Written by: Chelsea Cabral
After five years of being a classroom teacher, Travis Weiland, PhD '17 wanted more. He wanted to make sense of the issues he was seeing in the classroom, and he wanted to improve the experiences that students have with learning mathematics. He believed that UMass Dartmouth’s Mathematics Education PhD program was the perfect way for him to accomplish that.
In his final year in the program, he plans on moving to Boone, North Carolina to start his tenure-track position as an Assistant Professor of Mathematics Education at Appalachian State University. “It amazes me how much I have learned over the past four years in the program,” said Weiland. “I feel very prepared to begin my new career because of the amazing support and preparation I have received from the faculty who have prepared me to be able to hit the ground running in my career after I leave UMassD.”
Mentors play an important role
Some of his mentors—Dr. Chandra Orrill and Dr. Shakhnoza Kayumova—helped Weiland navigate through his transition as a doctoral student and gave him room to learn and grow as a scholar. “They have helped me immensely in refining my ideas and writing while also creating a space for me to explore philosophy and theories and how they intersect with the work I am doing for my dissertation,” said Weiland.
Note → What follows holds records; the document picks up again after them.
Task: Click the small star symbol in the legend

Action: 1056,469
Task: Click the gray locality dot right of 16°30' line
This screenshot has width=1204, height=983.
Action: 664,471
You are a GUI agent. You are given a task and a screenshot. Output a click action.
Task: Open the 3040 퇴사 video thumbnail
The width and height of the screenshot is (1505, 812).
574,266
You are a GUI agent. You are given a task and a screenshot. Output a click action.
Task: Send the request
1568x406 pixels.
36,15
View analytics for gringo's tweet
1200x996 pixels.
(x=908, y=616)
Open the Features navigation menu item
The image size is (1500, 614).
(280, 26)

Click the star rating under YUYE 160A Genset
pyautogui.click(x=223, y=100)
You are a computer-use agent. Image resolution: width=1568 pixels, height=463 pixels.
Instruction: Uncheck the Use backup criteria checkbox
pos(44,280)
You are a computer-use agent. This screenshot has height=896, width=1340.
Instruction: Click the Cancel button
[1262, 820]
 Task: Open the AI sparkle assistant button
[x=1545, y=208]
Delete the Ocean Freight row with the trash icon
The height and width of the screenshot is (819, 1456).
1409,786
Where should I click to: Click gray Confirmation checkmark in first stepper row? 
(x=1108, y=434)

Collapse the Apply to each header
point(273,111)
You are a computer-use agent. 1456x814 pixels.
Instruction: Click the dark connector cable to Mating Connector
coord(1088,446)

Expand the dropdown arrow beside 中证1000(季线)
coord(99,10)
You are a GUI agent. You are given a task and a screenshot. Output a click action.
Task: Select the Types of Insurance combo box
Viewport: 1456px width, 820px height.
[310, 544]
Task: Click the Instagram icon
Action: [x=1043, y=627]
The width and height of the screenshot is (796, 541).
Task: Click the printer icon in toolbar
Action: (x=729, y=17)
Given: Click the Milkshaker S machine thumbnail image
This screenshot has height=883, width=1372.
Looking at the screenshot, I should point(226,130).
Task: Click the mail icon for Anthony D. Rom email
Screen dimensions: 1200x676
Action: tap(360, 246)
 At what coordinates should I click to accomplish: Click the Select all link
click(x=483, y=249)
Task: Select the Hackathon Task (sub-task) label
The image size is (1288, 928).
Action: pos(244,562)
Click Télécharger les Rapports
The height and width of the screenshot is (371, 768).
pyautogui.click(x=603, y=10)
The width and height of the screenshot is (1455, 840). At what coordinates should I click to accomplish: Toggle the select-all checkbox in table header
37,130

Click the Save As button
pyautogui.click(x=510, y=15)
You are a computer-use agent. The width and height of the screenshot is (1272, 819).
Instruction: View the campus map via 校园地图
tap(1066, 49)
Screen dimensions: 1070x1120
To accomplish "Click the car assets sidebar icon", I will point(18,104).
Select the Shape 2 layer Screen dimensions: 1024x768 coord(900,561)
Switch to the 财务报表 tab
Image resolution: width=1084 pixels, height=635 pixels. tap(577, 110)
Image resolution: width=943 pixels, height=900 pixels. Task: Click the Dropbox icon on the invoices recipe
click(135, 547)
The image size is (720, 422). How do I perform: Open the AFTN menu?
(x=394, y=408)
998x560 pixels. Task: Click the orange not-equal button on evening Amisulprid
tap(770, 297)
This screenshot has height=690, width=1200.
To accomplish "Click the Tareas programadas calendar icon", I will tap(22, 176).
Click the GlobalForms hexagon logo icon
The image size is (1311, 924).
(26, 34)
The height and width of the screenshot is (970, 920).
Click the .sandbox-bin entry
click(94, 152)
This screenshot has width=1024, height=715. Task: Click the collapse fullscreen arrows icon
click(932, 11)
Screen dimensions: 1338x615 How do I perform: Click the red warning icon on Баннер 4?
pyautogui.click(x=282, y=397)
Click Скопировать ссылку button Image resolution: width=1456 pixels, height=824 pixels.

“I would say the most important factor in deciding upon a program is the faculty, because they are the ones that you are going to being working closely with throughout the program and who will be supporting you in your development as a scholar; the professors at UMassD do an amazing job of working with students in the program.”
Internship and research are vital experiences
During his time at UMass Dartmouth, Weiland had the opportunity to intern with Dr. Richard Lehrer at Vanderbilt University to research middle school students in developing statistical reasoning by engaging them in the construction of data, the invention of statistics, and the development of models of chance. He has also presented his own research at UMass Dartmouth’s EMIRGE conference, and at the International Congress of Mathematics Educators in Germany, along with teaching courses in the STEM Education and Teacher Development departments.
“Through reading about philosophy, theories, and methodologies, I have gained new insight into how I can make sense of both the physical and social world around me,” said Weiland. “In applying those readings and ideas in working on faculty research projects and carrying out my own research, I have learned new ways of gaining fresh insights and using them to shape the world around me.”